Development of the Adenoviral CRISPR/Cas9 System for Quail.

In our previous research, the commercially available mammalian CRISPR/Cas9 vector (lentiCRISPR v2; Addgene) was modified for greater expression of guide RNA (gRNA), and Cas9 in avian cells and the modified CRISPR/Cas9 vector successfully induced multiple insertion/deletion mutations in quail myogenic cells (10). In the vector, a quail 7SK (q7SK) promoter was inserted as a new RNA polymerase III promoter for the expression of gRNA, and a chicken β-actin hybrid (CBh) promoter was used to express the Cas9 gene (10). The melanophilin (MLPH) gene was selected as the target gene because melanophilin functions in melanosome transportation (11) and knockout of the MLPH gene were expected to affect feather pigmentation (12, 13), a modification visible in the phenotype. To knockout all known transcript variants of the Japanese quail MLPH gene, gRNA was designed to match sequences in exon 2, which is a component of all variants (SI Appendix, Fig. S1). To achieve highly acceptable on-target scores and minimal off-target frequencies, potential gRNAs were rigorously preselected using the procedures that are subsequently described. Initially, there was detection of the highly desirable on-target scored gRNAs, using the CRISPR design technique (https://zlab.bio/guide-design-resources). The relatively lesser off-target frequencies of the potential gRNAs were subsequently screened using the BLAST Genome search of the Japanese quail genome sequence (Coturnix japonica 2.0 assembly; GenBank Assembly ID GCA_001577835.1) in the PubMed Genome database (https://www.ncbi.nlm.nih.gov/genome). These optimized gRNA and Cas9 expression cassettes were subsequently integrated into the commercially available adenoviral shuttle vector (Adeno Cas9; Addgene) (14).
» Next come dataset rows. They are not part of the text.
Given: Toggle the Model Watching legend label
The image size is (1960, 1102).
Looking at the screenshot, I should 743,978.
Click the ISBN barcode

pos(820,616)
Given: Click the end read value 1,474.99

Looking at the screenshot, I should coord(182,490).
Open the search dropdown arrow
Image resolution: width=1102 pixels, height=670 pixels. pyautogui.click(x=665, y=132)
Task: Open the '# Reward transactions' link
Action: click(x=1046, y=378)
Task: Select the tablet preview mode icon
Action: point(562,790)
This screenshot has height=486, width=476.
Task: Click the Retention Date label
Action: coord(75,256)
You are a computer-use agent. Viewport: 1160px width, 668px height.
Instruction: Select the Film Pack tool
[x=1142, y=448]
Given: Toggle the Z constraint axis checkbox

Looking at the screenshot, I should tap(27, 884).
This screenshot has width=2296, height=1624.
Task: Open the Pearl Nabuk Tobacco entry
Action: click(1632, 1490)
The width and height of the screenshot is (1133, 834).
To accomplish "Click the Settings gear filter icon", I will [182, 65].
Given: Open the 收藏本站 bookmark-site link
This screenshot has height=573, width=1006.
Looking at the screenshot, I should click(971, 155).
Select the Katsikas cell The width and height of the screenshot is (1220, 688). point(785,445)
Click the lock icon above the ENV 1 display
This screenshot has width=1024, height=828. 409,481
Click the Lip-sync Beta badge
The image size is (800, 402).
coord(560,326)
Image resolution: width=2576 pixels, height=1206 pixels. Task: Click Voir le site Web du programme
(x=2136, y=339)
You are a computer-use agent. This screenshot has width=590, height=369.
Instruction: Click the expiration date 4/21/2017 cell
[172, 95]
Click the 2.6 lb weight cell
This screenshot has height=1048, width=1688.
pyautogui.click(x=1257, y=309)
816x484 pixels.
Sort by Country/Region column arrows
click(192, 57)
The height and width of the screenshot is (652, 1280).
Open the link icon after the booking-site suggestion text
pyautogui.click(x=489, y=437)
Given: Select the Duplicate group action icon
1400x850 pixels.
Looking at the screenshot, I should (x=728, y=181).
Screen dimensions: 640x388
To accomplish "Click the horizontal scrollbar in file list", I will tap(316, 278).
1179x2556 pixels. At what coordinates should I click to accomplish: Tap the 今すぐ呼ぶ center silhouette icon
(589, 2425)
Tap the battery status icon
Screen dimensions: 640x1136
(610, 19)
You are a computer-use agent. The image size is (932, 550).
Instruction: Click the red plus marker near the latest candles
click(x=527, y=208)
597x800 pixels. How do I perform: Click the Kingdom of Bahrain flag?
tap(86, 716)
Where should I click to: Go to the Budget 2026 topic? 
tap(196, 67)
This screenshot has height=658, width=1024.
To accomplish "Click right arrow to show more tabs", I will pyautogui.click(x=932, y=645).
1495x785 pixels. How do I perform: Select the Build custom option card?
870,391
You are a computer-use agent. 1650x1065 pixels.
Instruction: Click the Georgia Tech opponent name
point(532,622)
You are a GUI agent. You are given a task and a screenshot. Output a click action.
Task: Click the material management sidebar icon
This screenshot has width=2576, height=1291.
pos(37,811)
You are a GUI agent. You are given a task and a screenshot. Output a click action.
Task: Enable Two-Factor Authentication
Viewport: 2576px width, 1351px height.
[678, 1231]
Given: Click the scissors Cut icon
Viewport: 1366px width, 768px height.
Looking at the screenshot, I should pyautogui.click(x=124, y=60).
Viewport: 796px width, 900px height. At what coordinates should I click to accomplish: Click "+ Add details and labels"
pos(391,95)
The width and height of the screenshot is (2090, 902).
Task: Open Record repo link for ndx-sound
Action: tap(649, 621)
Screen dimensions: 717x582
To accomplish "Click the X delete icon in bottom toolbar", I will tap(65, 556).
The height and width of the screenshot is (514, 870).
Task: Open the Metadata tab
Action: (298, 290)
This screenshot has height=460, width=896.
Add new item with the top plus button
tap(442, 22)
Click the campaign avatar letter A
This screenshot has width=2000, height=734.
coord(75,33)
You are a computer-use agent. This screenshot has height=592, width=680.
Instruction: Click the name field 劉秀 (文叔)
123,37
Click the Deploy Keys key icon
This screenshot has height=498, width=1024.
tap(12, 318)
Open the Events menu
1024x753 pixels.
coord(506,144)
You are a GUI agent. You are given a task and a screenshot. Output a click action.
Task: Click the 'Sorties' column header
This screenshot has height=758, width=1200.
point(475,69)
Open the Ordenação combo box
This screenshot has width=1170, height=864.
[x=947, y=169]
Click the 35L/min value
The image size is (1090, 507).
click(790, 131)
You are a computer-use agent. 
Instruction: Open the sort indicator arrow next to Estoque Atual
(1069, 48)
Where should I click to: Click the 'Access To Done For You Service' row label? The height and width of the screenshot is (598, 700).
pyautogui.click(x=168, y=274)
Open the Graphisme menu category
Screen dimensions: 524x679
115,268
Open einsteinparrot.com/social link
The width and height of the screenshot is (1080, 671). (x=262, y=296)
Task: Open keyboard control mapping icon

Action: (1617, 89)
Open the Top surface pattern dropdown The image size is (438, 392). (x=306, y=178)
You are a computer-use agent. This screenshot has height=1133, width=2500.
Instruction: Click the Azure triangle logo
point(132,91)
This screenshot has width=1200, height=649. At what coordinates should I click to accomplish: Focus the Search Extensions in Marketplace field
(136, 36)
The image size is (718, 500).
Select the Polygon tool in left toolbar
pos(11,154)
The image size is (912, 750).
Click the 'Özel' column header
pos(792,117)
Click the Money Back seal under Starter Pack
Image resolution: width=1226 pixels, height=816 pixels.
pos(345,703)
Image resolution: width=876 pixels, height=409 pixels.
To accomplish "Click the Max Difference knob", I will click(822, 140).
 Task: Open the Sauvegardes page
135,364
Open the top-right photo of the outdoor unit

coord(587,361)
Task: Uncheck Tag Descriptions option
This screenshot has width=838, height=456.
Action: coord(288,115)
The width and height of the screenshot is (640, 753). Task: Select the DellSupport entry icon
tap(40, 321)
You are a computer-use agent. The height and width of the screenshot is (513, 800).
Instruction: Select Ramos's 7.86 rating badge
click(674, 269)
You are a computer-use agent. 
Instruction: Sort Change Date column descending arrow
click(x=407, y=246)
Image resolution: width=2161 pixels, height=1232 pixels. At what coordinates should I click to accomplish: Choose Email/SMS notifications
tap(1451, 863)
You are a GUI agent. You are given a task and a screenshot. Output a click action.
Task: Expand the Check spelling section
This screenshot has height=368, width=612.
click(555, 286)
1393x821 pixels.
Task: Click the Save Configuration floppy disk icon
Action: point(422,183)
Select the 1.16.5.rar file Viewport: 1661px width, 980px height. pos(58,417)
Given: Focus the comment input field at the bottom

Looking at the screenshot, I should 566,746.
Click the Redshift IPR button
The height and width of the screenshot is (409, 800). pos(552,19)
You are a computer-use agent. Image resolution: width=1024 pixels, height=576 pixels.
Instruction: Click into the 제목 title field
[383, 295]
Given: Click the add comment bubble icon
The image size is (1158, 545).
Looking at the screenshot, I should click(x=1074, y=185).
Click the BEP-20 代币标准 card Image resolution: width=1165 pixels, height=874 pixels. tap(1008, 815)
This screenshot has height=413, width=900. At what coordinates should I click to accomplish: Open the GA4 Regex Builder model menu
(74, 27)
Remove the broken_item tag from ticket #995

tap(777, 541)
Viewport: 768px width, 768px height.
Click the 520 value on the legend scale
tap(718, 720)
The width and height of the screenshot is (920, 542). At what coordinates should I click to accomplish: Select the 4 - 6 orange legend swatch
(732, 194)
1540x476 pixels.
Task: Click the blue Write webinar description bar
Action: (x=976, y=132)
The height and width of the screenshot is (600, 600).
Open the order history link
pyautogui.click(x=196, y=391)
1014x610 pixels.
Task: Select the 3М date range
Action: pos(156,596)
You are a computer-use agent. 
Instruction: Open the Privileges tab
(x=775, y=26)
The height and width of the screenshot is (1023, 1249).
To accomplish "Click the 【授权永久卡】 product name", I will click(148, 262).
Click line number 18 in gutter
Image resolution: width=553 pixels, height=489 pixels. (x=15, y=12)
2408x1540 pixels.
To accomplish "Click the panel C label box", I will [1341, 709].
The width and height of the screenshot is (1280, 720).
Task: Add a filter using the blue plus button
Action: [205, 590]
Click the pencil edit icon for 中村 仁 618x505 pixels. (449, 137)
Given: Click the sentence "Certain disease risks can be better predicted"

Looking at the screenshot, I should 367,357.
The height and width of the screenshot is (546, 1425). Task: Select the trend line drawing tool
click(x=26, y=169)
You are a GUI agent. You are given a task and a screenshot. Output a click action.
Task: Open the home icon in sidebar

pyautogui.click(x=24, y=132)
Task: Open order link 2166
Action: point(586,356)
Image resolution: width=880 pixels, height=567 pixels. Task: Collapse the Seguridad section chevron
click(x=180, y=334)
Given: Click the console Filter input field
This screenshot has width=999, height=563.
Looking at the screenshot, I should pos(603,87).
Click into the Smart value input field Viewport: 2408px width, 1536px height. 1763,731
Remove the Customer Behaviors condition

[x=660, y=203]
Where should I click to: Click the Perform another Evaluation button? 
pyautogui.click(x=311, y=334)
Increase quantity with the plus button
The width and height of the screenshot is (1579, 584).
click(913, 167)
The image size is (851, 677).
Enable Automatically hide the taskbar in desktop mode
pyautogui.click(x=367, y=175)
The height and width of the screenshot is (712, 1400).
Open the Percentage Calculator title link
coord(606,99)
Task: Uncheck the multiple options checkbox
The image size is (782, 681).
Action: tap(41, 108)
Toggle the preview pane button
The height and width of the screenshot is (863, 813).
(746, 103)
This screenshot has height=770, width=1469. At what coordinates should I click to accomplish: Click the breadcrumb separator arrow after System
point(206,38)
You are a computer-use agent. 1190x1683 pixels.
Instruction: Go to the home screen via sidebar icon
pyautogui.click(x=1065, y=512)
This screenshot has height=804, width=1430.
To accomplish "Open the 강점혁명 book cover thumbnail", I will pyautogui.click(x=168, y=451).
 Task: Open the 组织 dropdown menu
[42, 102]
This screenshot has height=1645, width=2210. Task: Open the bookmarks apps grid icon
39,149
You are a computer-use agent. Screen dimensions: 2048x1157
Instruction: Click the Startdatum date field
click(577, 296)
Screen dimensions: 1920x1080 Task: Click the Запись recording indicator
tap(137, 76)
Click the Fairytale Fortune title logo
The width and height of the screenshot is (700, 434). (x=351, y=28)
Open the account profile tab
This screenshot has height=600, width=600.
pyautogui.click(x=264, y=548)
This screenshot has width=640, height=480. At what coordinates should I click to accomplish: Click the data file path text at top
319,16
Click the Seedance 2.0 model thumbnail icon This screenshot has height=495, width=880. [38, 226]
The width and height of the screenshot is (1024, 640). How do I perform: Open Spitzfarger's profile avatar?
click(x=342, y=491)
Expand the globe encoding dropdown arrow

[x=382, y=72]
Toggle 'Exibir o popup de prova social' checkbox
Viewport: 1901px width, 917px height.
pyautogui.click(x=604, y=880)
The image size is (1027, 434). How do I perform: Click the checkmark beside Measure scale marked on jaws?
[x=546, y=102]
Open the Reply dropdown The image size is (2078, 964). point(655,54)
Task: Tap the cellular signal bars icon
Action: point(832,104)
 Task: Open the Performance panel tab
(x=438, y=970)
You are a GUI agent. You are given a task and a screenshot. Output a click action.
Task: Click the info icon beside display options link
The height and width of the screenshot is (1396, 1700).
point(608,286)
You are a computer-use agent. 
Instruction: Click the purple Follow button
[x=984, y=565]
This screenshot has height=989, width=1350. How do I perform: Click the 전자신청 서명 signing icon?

Generation of MLPH Mutant Quail.

After the production of the recombinant adenovirus type 5 containing the CRISPR/Cas9 vector, the adenovirus was injected into the subgerminal cavity of the quail blastoderm at Eyal-Giladi and Kochav (EGK) (15) stage XI (Fig. 1A). Eleven chimeras (G0) were hatched from 100 injected quail eggs. The germline mutation and transmission of the chimeras were subsequently assessed by breeding chimeric quail with wild-type quail and evaluating the genotype of the offspring (G1) from each line. From the 11 lines, there were 5 chimeric quail that produced MLPH heterozygous mutant (MLPH+/−) quail, resulting in a 45% success rate of generating chimeras with germline transmissible mutations. The efficiencies of germline transmission derived from each chimeric quail ranged from 2.4% to 10% (Table 1). Notably, one chimera produced progeny with 2 different MLPH mutations, indicating there was germline chimerism. A total of 6 different MLPH mutant genotypes were verified using the Sanger sequencing analysis after PCR amplification of the target region (Fig. 1B). To generate MLPH homozygous mutant (MLPH−/−) quail (G2), male and female MLPH+/− quail (G1) were subsequently mated (Fig. 1A). An obvious phenotypic difference was apparent, with MLPH−/− quail exhibiting gray plumage compared with dark brown plumage exhibited by the wild-type and MLPH+/−quail (Fig. 2).

Fig. 1.

Fig. 1.

Generation of targeted gene knockout quail using adenovirus. (A) Schematic representation of research plan. gRNA of the MLPH gene was selected from exon 2, and the adenoviral CRISPR/Cas9 vector was constructed. Recombinant adenovirus was subsequently produced and injected into the quail blastoderm. Chimeras (G0) were maintained and mated with wild-type (WT) quail to produce G1 quail with a heterozygous genotype of the MLPH gene (MLPH+/−). Male and female G1 MLPH+/− quail were subsequently mated to generate G2 quail with a homozygous genotype of the MLPH gene (MLPH−/−). After production of the recombinant adenovirus, it took a total of 10 wk, 2 wk for egg incubation after virus injection and another 8 wk for sexual maturation, to receive eggs from G0 quail. After G1 quail hatched, the MLPH+/− quail were screened and mated to produce G2 offspring 8 wk later. Fully grown G2 offspring were obtained for further experiments 26 wk after the injection of the adenovirus. (B) Sanger sequencing chromatograms of G1 MLPH+/− quail. Dashed lines indicate the starting point of the mutation, and the deleted or inserted nucleotides are underlined. The PAM sequences are highlighted in gray. Nucleotide sequences are presented in a negative direction.

Table 1.

Efficiency of germline transmission derived from chimeric quail

Chimeric quail ID Number of MLPH mutant offspring (%) Genotype of mutant offspring
9339 1/19 (5.3%) 2 bp deletion
9341 2/34 (5.9%) 6 bp deletion, 1 bp insertion
9343 1/10 (10%) 1 bp deletion
9347 1/41 (2.4%) 8 bp deletion
9348 1/36 (2.8%) 3 bp deletion

Fig. 2.

Fig. 2.

Phenotypic and genotypic comparison of G2 offspring. (Left) WT and MLPH+/− quail with dark brown plumage and MLPH−/− quail with gray plumage without any change in plumage pattern. (Right) DNA sequencing chromatograms of MLPH+/− and MLPH−/− quail, which indicate there is a one base pair deletion of one allele and both alleles, respectively. Dashed line indicates the point where one base pair deletion occurred. The PAM sequences are highlighted in gray. Nucleotide sequences are presented in a negative direction.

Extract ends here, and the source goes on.